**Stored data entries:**
──────────

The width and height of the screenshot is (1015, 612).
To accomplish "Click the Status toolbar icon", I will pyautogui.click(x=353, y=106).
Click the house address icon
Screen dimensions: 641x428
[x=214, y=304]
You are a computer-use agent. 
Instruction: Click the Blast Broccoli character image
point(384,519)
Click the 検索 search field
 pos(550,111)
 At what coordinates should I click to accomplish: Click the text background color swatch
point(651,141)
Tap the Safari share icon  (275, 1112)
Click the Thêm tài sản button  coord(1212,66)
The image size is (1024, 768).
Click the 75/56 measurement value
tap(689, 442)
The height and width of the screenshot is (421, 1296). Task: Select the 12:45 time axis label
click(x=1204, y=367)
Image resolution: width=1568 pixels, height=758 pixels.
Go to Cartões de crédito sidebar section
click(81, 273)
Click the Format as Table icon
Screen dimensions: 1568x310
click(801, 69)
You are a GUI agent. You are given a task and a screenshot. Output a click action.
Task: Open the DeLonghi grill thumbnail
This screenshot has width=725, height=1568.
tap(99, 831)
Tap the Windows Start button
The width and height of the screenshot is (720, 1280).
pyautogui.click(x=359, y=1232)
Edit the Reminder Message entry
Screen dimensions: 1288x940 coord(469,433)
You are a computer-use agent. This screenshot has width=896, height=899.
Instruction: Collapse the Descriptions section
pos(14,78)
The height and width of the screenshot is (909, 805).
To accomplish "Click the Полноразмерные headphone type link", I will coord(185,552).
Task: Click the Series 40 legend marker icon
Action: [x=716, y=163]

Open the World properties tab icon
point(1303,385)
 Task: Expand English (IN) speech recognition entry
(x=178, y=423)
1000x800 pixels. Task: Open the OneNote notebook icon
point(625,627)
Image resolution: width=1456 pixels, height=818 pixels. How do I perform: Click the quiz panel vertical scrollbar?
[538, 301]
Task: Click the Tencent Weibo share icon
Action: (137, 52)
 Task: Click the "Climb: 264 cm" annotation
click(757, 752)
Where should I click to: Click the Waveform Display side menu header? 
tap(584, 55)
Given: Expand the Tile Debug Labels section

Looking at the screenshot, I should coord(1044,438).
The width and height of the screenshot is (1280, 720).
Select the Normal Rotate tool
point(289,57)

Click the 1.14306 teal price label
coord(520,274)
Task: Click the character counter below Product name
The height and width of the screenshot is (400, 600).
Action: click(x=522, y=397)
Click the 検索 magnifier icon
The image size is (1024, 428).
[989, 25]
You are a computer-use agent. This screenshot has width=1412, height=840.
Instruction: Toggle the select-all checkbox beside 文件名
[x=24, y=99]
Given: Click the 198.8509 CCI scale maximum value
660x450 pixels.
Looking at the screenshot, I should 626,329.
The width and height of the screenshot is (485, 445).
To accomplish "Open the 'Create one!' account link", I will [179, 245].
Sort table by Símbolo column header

──────────

Transcribe the data above in full, keeping every word as it is.

The width and height of the screenshot is (1015, 612).
To accomplish "Click the Status toolbar icon", I will pyautogui.click(x=353, y=106).
Click the house address icon
Screen dimensions: 641x428
[x=214, y=304]
You are a computer-use agent. 
Instruction: Click the Blast Broccoli character image
point(384,519)
Click the 検索 search field
 pos(550,111)
 At what coordinates should I click to accomplish: Click the text background color swatch
point(651,141)
Tap the Safari share icon  (275, 1112)
Click the Thêm tài sản button  coord(1212,66)
The image size is (1024, 768).
Click the 75/56 measurement value
tap(689, 442)
The height and width of the screenshot is (421, 1296). Task: Select the 12:45 time axis label
click(x=1204, y=367)
Image resolution: width=1568 pixels, height=758 pixels.
Go to Cartões de crédito sidebar section
click(81, 273)
Click the Format as Table icon
Screen dimensions: 1568x310
click(801, 69)
You are a GUI agent. You are given a task and a screenshot. Output a click action.
Task: Open the DeLonghi grill thumbnail
This screenshot has width=725, height=1568.
tap(99, 831)
Tap the Windows Start button
The width and height of the screenshot is (720, 1280).
pyautogui.click(x=359, y=1232)
Edit the Reminder Message entry
Screen dimensions: 1288x940 coord(469,433)
You are a computer-use agent. This screenshot has width=896, height=899.
Instruction: Collapse the Descriptions section
pos(14,78)
The height and width of the screenshot is (909, 805).
To accomplish "Click the Полноразмерные headphone type link", I will coord(185,552).
Task: Click the Series 40 legend marker icon
Action: [x=716, y=163]

Open the World properties tab icon
point(1303,385)
 Task: Expand English (IN) speech recognition entry
(x=178, y=423)
1000x800 pixels. Task: Open the OneNote notebook icon
point(625,627)
Image resolution: width=1456 pixels, height=818 pixels. How do I perform: Click the quiz panel vertical scrollbar?
[538, 301]
Task: Click the Tencent Weibo share icon
Action: (137, 52)
 Task: Click the "Climb: 264 cm" annotation
click(757, 752)
Where should I click to: Click the Waveform Display side menu header? 
tap(584, 55)
Given: Expand the Tile Debug Labels section

Looking at the screenshot, I should coord(1044,438).
The width and height of the screenshot is (1280, 720).
Select the Normal Rotate tool
point(289,57)

Click the 1.14306 teal price label
coord(520,274)
Task: Click the character counter below Product name
The height and width of the screenshot is (400, 600).
Action: click(x=522, y=397)
Click the 検索 magnifier icon
The image size is (1024, 428).
[989, 25]
You are a computer-use agent. This screenshot has width=1412, height=840.
Instruction: Toggle the select-all checkbox beside 文件名
[x=24, y=99]
Given: Click the 198.8509 CCI scale maximum value
660x450 pixels.
Looking at the screenshot, I should 626,329.
The width and height of the screenshot is (485, 445).
To accomplish "Open the 'Create one!' account link", I will [179, 245].
Sort table by Símbolo column header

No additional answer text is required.